= Lee Ping Quan =

Chinese-American chef

Lee Ping Quan (1891–1943) was a Chinese-American chef and steward known for his culinary expertise, particularly during his service aboard the USS Mayflower, the presidential yacht, in the early 20th century.

== Early life and education ==
Born in 1891 in Canton, China, Quan was brought to the Philippines by his parents at the age of two. He attended a cooking school in Manila for five years, mastering various culinary skills such as making almond candies, chocolate drops, and sponge cake. His training aimed to assist his uncle, Li Wan Sun, the head of the pastry department in a Chinese hotel.

== Career ==
Joining the Navy at the young age of 14, Quan served on the torpedo boat Decatur at the Philippine Naval Base of Cavite. He later transferred to the USS Barry, actively engaged in convoy duty during World War I. Quan's exceptional culinary skills led to his appointment as an officers' steward, earning him widespread acclaim within naval circles by 1922. His rise was attributed to his habit of exploring restaurants in different ports, drawing inspiration for his culinary creations.

General John Pershing, a distinguished American military leader who commanded the American Expeditionary Force in World War I, once sampled Quan's food. Impressed, Pershing remarked, "If such delicious food was served to our doughboys, we would have won the war long ago."

Quan's culinary talent caught the attention of President Warren G. Harding, who appointed him as the personal chef on the Mayflower, where he served for eight years. During this time, Quan orchestrated elaborate dinners for President Calvin Coolidge of up to 20 courses, blending American and Cantonese cuisines – like fried soft shelled crab on corn cakes, roasted capon with cranberry sauce and chicken chop suey with rice, bamboo shoots and tomato salad.

When Hoover became president, he issued orders that the Mayflower be put out of commission in order to save $300,000 yearly upkeep. Quan reached the retirement period of 20 years of naval service. Subsequently, he opened his own restaurant Quan on West Fifty-First Street in New York City in 1929. He designed the restaurant to resemble the presidential yacht, offering patrons an experience reminiscent of his time serving the presidents.

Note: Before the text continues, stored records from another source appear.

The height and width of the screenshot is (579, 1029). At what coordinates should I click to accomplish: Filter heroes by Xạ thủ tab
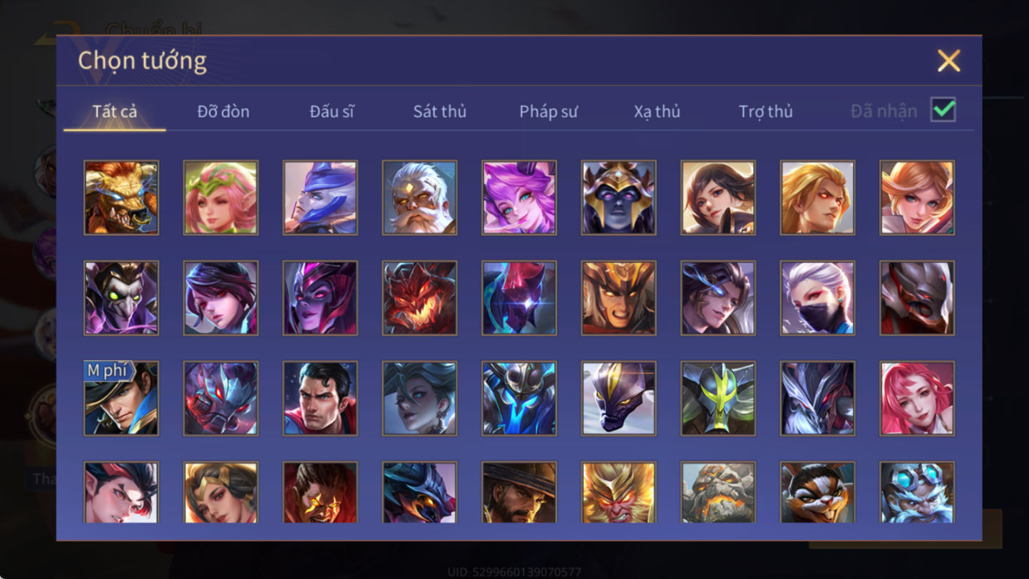(657, 111)
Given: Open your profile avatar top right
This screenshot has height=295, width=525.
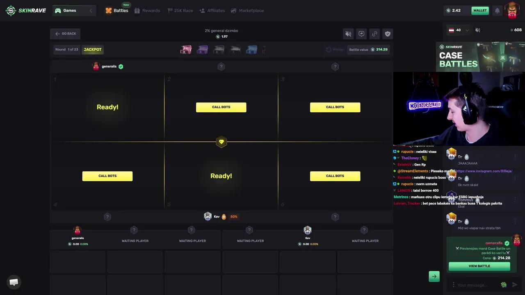Looking at the screenshot, I should point(512,10).
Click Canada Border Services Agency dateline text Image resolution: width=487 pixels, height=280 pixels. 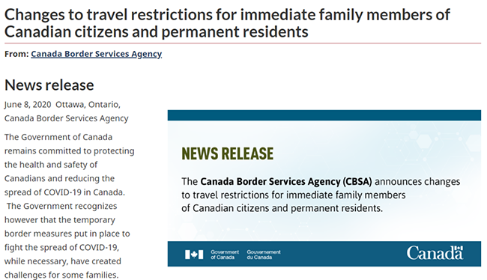click(x=66, y=118)
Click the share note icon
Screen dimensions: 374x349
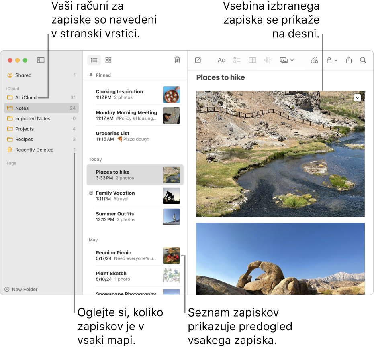(349, 60)
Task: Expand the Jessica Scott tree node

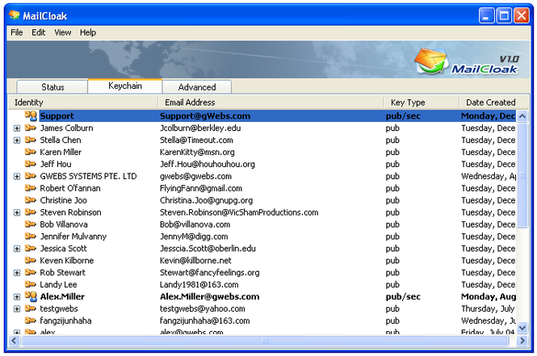Action: click(16, 249)
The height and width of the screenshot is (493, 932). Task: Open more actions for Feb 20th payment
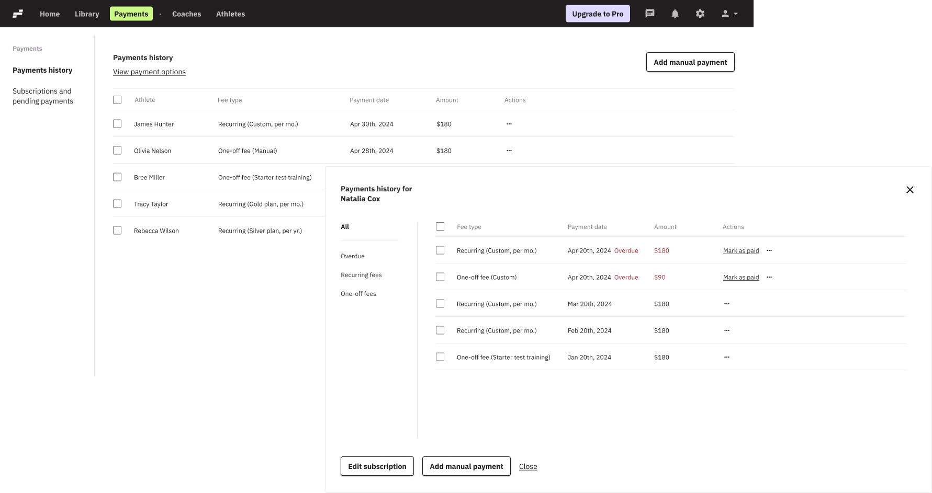726,330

However, despite his efforts, the restaurant faced financial challenges, leading to its closure and his bankruptcy by the end of the year.

In 1939, he authored a cookbook titled To a President's Taste: Being the Reminiscences and Recipes of Lee Ping Quan, Ex-President's Steward on the Presidential Yacht, U.S.S. Mayflower (1939) This cookbook, featuring recipes such as shrimp à la king in puff pastry, became a notable contribution to the world of presidential cuisine.

== Death ==
In his later years, Quan faced personal hardships, including the destruction of his investments in China during the Japanese occupation. At the age of 61, he sought to return to active service in the Navy, but his application was declined due to his age. Quan died in 1943 at Bellevue Hospital, receiving a military funeral in recognition of his service.